**Tasks and exercises:**
1. Name every musician or group that the folk music interview mentions by name.
2. Pick up the folk music interview after its final sentence and keep it going.

--- BEGIN Page ---

Yeah, I would. I remember from really early on not really feeling that there was very much difference between a Scots ballad and an American badman ballad and a blues song and a lyric lament, you know? It all just moved me, so I’d try and do it in my own way. People always used to say, “You can’t do this! You’ve got to make up your mind what it is that you do.” And I thought, no I don’t. As far as I’m concerned, this is what folk music is. It’s all this stuff. When I moved to the States, I was so gratified because I felt like I’d invented American folk music! I was doing Scottish stuff, African American stuff, banjo stuff in such and such a tuning… it’s what American folk music is. It’s that fantastic, brilliant mixture that crosses race, crosses everything you can imagine and gets mashed up. It’s actually the most successful part of American society, music, I think.

I wanted to ask you about collecting songs. When you’ve been in the game for as long as you have, is it still possible to come across old songs that you haven’t heard before? 

It is, yeah. And the thing about it is that there are this many songs, but there are this many versions. I’ve just recorded a song which I first heard probably on a Joan Baez record in the very early 60s. It’s called ‘East Virginia’, and it’s in the repertoire of all the old-time banjo players, and bluegrass, too. The Stanley Brothers record it as ‘East Virginia Blues’. Banjo Bill Cornett recorded a beautiful version. I’ve known it forever. I have a house full of instruments because I really feel that having a house full of instruments is like having a draw full of pencils, or crayons or inks, you know? For the last couple of years I’ve had a couple of ukuleles knocking about. One of these ukuleles I picked up recently and started playing ‘East Virginia’, and realised what a beautiful feel it had. About five minutes later, Rayner Gellert – a beautiful fiddle player – tweeted about Banjo Bill Cornett and put up his version of this song. It was just one of those things. The synchronicity was so great, I just thought, that’s the one – I’ll have that! So I probably heard it some time before 1965, but I’m just recording it now.

Were you ever one of those that went down to places like Cecil Sharp House and rummaged through the library?

--- END Page ---
--- BEGIN Source excerpt ---

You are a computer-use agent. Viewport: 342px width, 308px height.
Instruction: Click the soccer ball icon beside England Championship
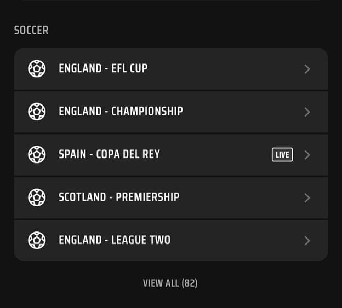[37, 112]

--- END Source excerpt ---

**Expected answers:**
1. Joan Baez, The Stanley Brothers, Banjo Bill Cornett, Rayner Gellert

2.
I’m more the kind of person who has a massive collection of books at home. I’ve always gone into secondhand bookshops and anything on the subject of folk music I’ve bought. Over the years I’ve developed a library, really. When I lived in the States, I’d frequent university bookshops, so I’ve got, for instance, three volumes of Bronson’s Tunes of the Child BalladsI keep collecting this stuff because if I want to do a version of a song, I can go to my own resources and go through it all. As I say, there are dozens and dozens of versions of these songs, and some of them are complete gems. You keep looking and you’ll find something that’s perfection.

Is it a melodic thing or the story that tends to grab you first? Or is it a bit of both?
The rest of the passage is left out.